» What to produce
Retype the lines of the listing below exactly, but only those from the one containing "The image size is (1489, 812)." through the last line; pictures stay out.

» Supplied material
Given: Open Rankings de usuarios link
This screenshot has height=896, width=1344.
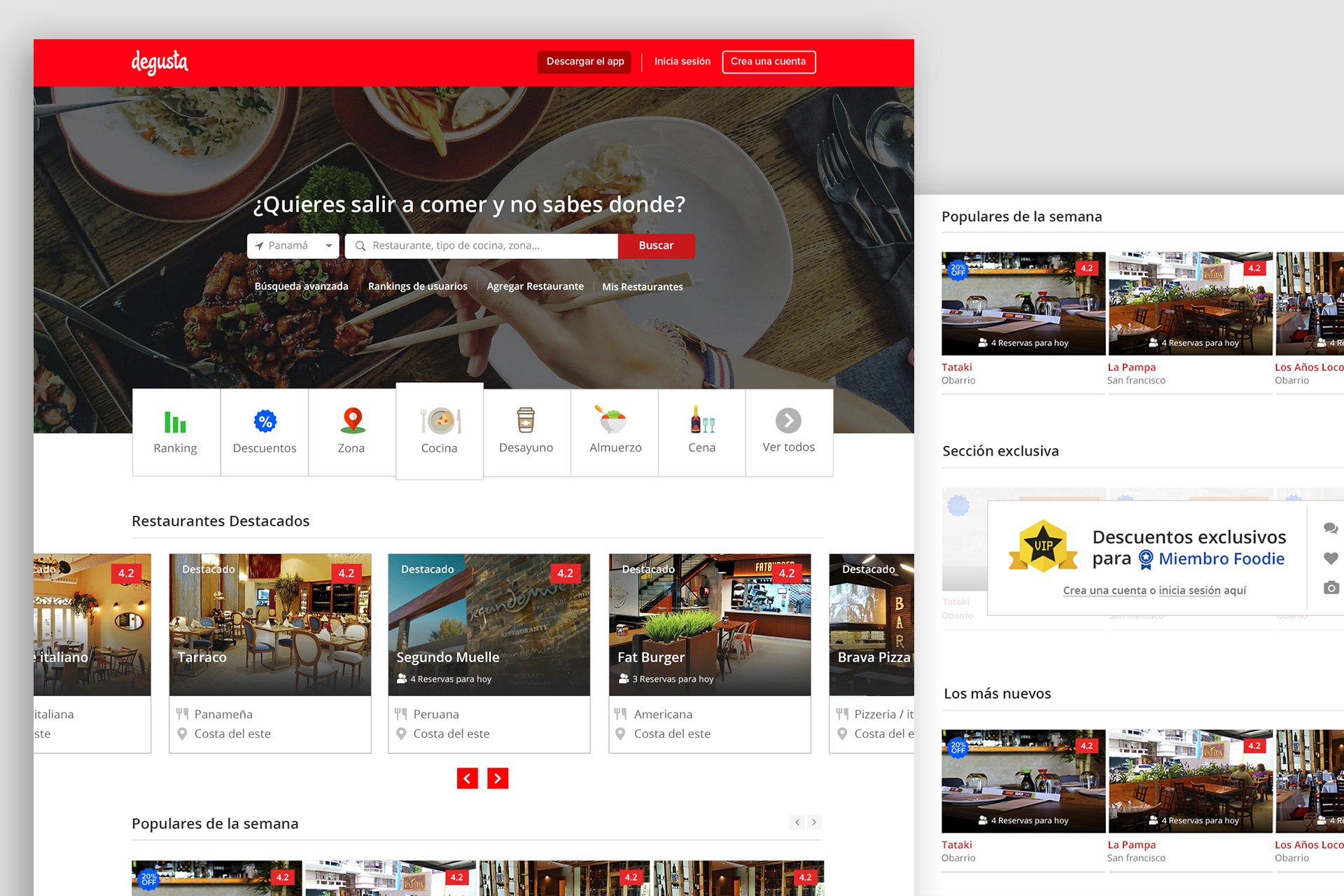Looking at the screenshot, I should 417,286.
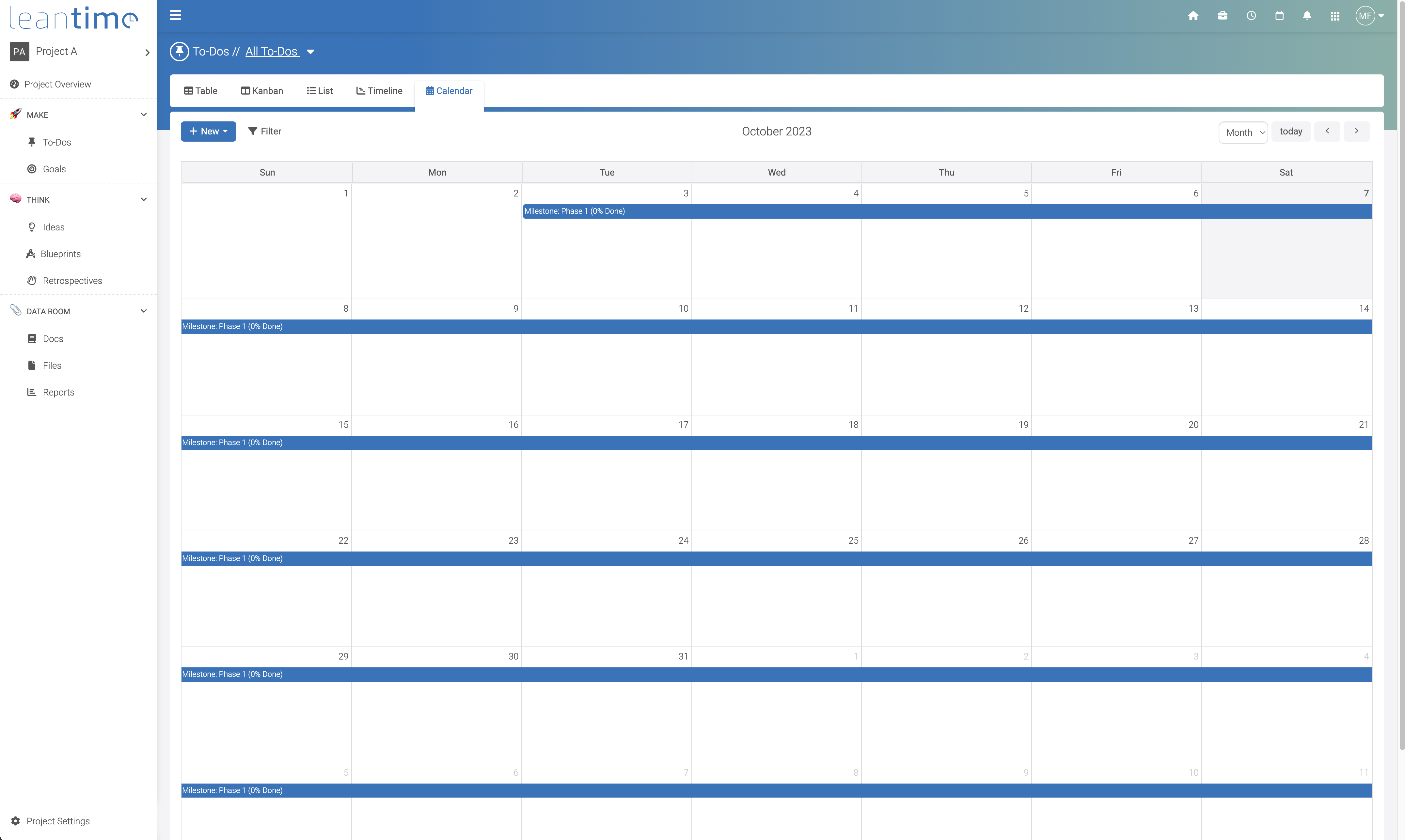Open the notifications bell
1405x840 pixels.
click(1307, 16)
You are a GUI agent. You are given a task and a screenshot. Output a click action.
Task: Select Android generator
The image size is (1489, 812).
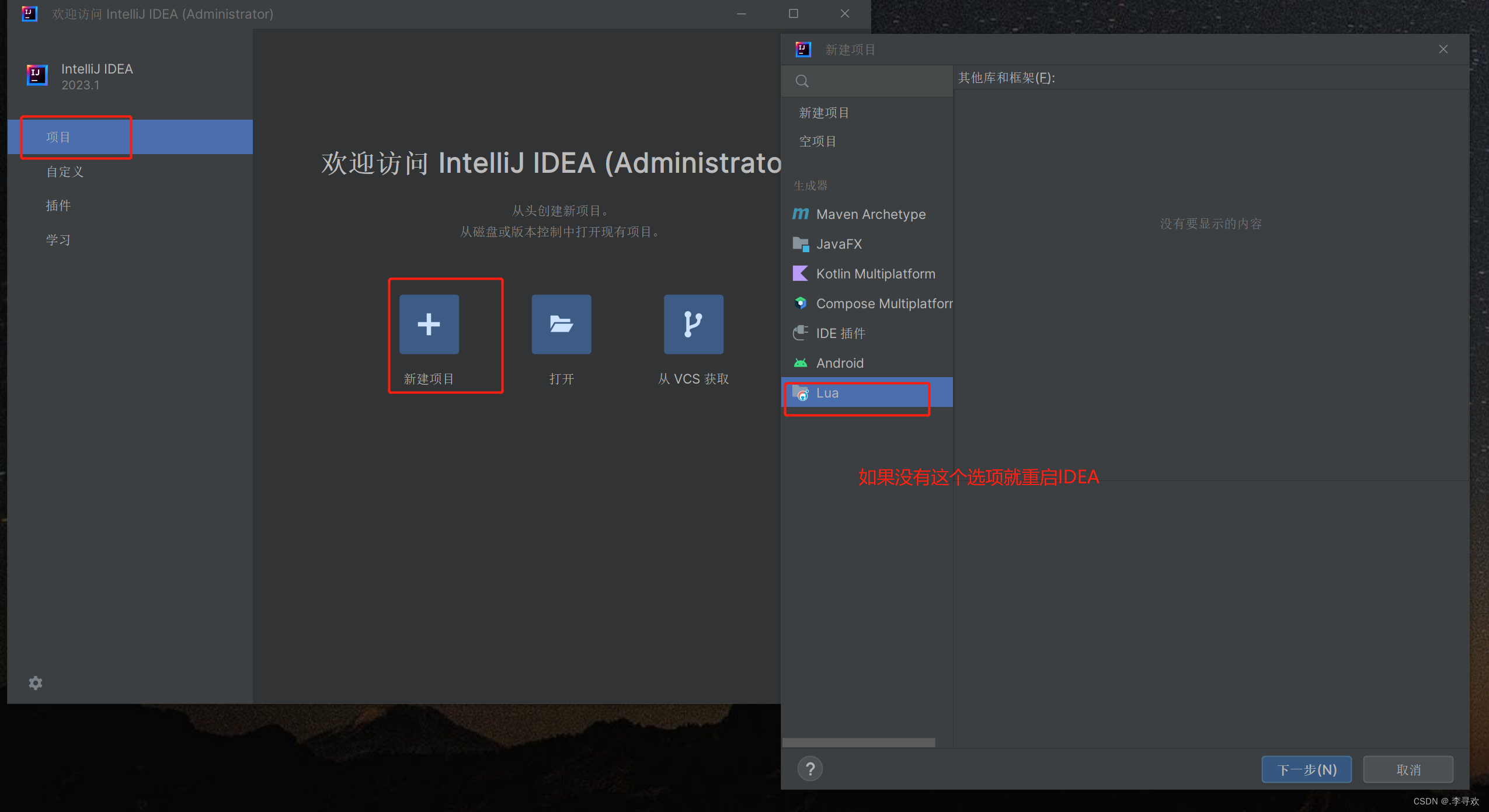click(x=839, y=363)
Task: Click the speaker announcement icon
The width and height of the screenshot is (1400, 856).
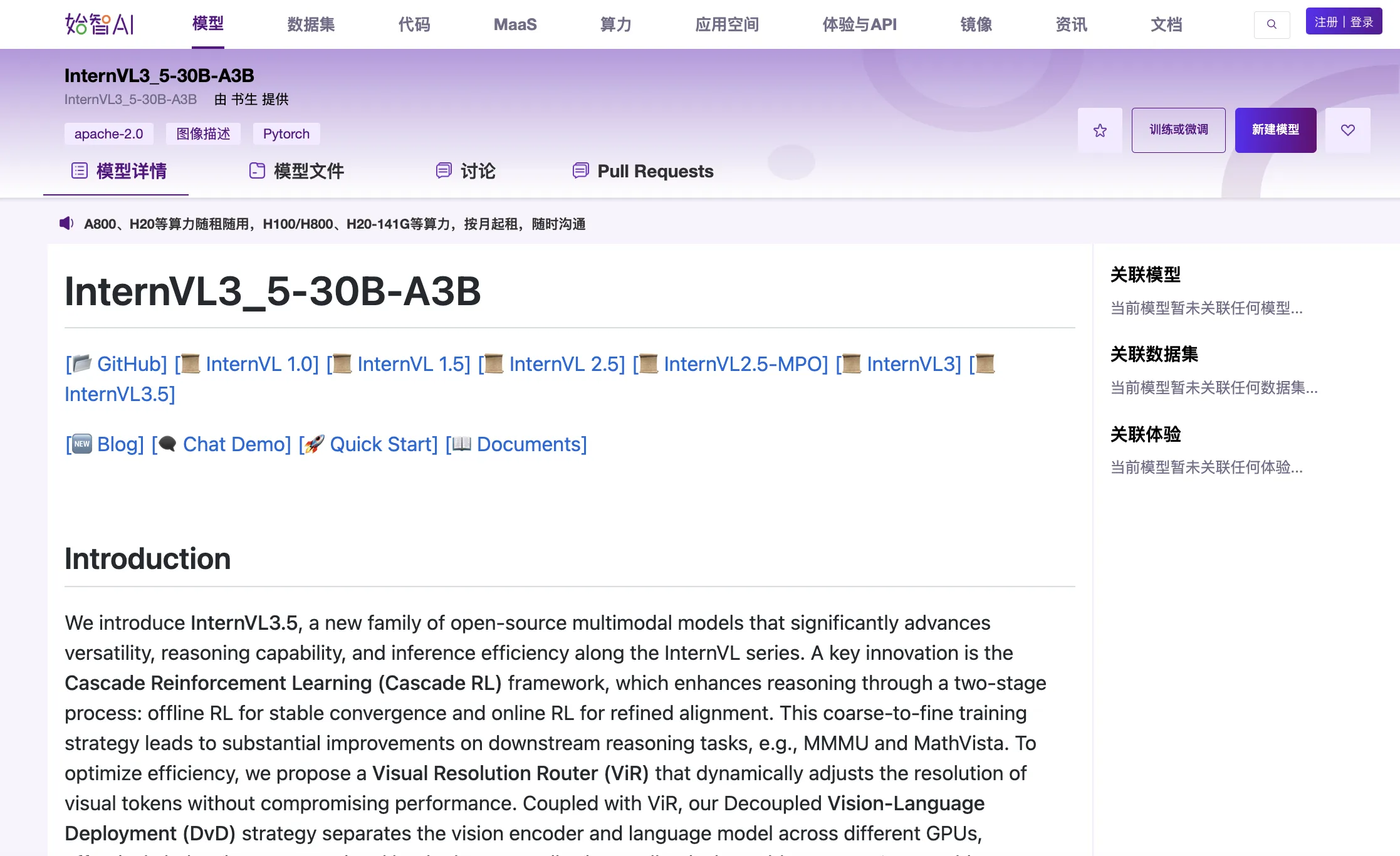Action: pos(66,224)
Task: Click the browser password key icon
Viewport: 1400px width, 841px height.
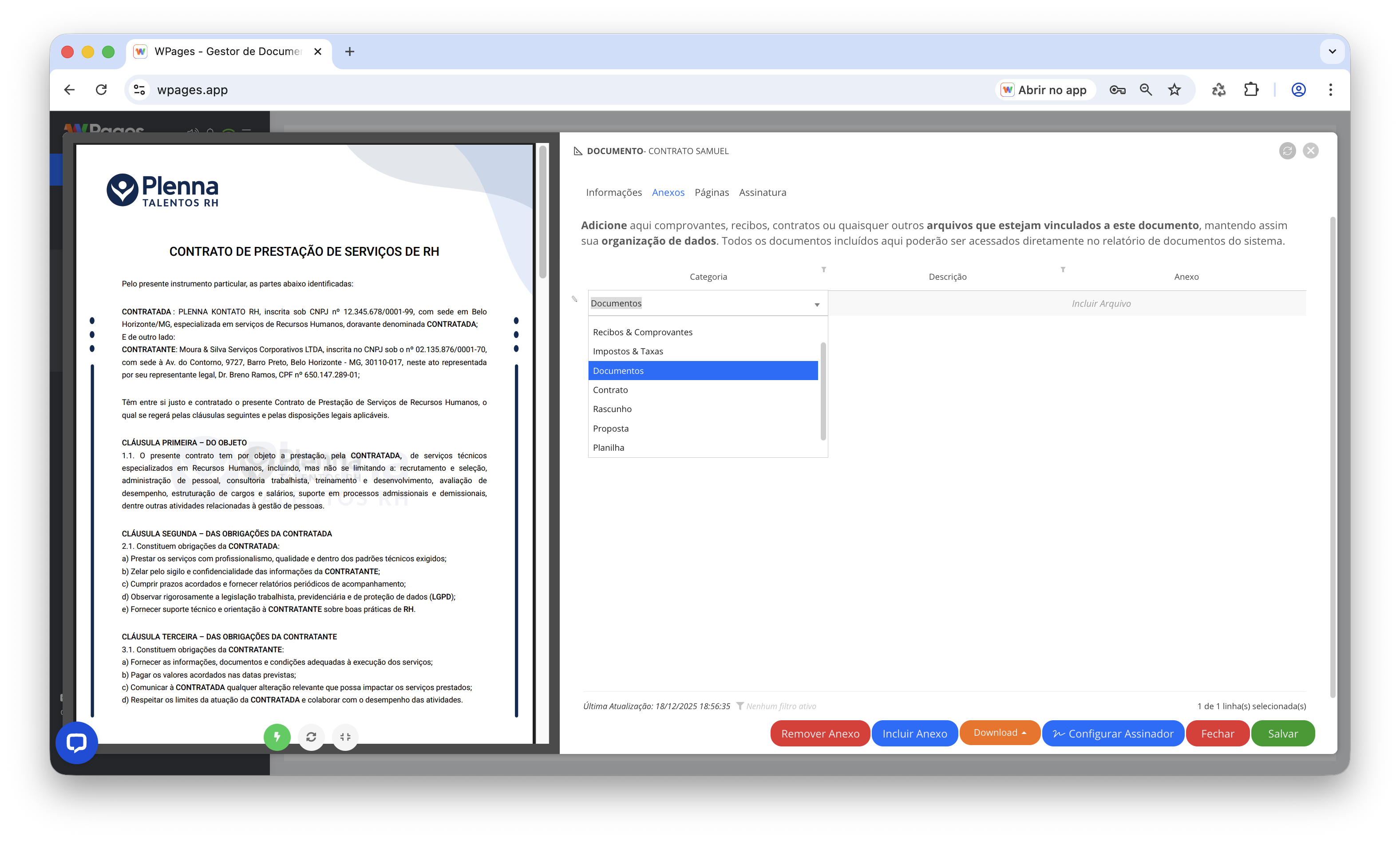Action: 1117,90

» Answer
The image size is (1489, 812).
click(x=839, y=363)
Task: Click the speaker announcement icon
The width and height of the screenshot is (1400, 856).
Action: pos(66,224)
Task: Click the browser password key icon
Viewport: 1400px width, 841px height.
Action: 1117,90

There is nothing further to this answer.